About three weeks after this great county marriage, there arrived, this time from Frankfort, a sharp letter, addressed to Jos. Larkin, Esq. It said: —
‘My Dear Sir, — I think I have reason to complain. I have just seen by accident the announcement of the marriage at Brandon. I think as my friend, and a friend to the Brandon family, you ought to have done something to delay, if you could not stop it. Of course, you had the settlements, and devil’s in it if you could not have beat about a while — it was not so quick with me — and not doubled the point in a single tack; and you know the beggar has next to nothing. Any way, it was your duty to have printed some notice that the thing was thought of. If you had put it, like a bit of news, in “Galignani,” I would have seen it, and known what to do. Wel
l, that ship’s blew up. But I won’t let all go. The cur will begin to try for the county or for Dollington. You must quietly stop that, mind; and if he persists, just you put an advertisement in “Galignani,” saying Mr. Smith will take notice, that the other party is desirous to purchase, and becoming very pressing. Just you hoist that signal, and somebody will bear down, and blaze into him at all hazards — you’ll see how. Things have not gone quite smooth with me since; but it won’t be long till I run up my flag again, and take the command. Be perfectly civil with Stanley Lake till I come on board — that is indispensable; and keep this letter as close from every eye as sealed orders. You may want a trifle to balk S.L.’s electioneering, and there’s an order on Lake for 200l. Don’t trifle about the county and borough. He must have no footing in either till I return.
‘Yours, dear Larkin,
‘Very truly
‘(but look after my business better),
‘M. WYLDER.’
The order on Lake, a little note, was enclosed: —
‘Dear Lake, — I wish you joy, and all the good wishes going, as I could not make the prize myself.

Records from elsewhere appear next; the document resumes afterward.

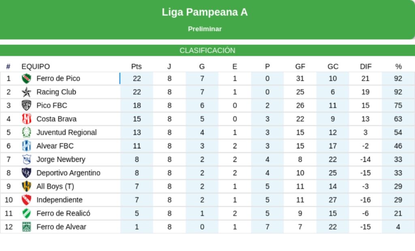Click the Ferro de Realicó crest
This screenshot has width=415, height=251.
pos(26,213)
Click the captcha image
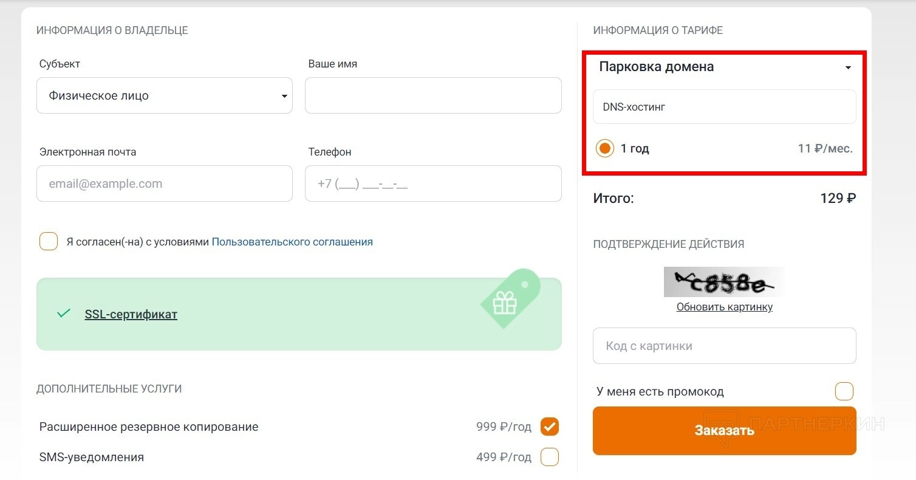The height and width of the screenshot is (480, 916). (724, 282)
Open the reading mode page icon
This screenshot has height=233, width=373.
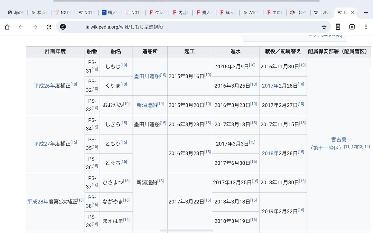pos(338,27)
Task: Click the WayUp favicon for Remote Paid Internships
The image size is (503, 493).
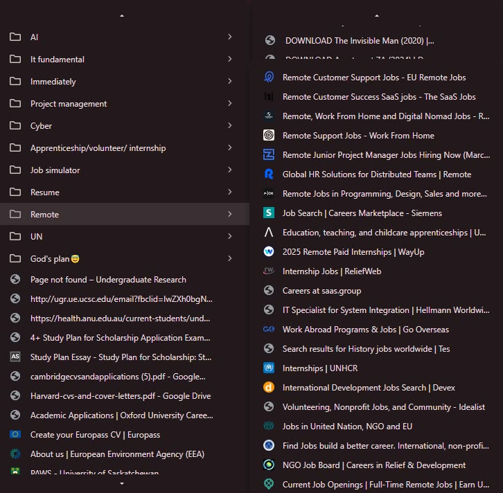Action: click(269, 251)
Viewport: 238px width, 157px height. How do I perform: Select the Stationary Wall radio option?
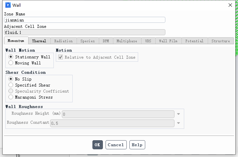coord(11,57)
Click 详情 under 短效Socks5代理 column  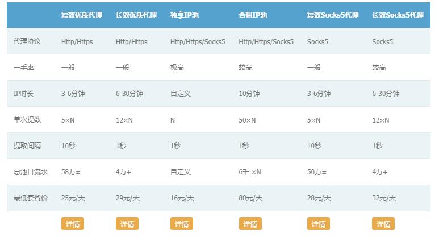(x=318, y=224)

‘Be so good to hand my lawyer, Mr. Jos. Larkin, of the Lodge, Gylingden, 200l. sterling, on my account.
‘Yours, dear Lake,
‘Very faithfully,
‘M. WYLDER.
200l.)
‘23rd Feb., &c. &c.’
When Jos. Larkin presented this little order, it was in the handsome square room in which Captain Lake transacted business — a lofty apartment, wainscoted in carved oak, and with a great stone mantelpiece, with the Wylder arms, projecting in bold relief, in the centre, and a florid scroll, with ‘RESURGAM’ standing forth as sharp as the day it was chiselled nearly three hundred years before.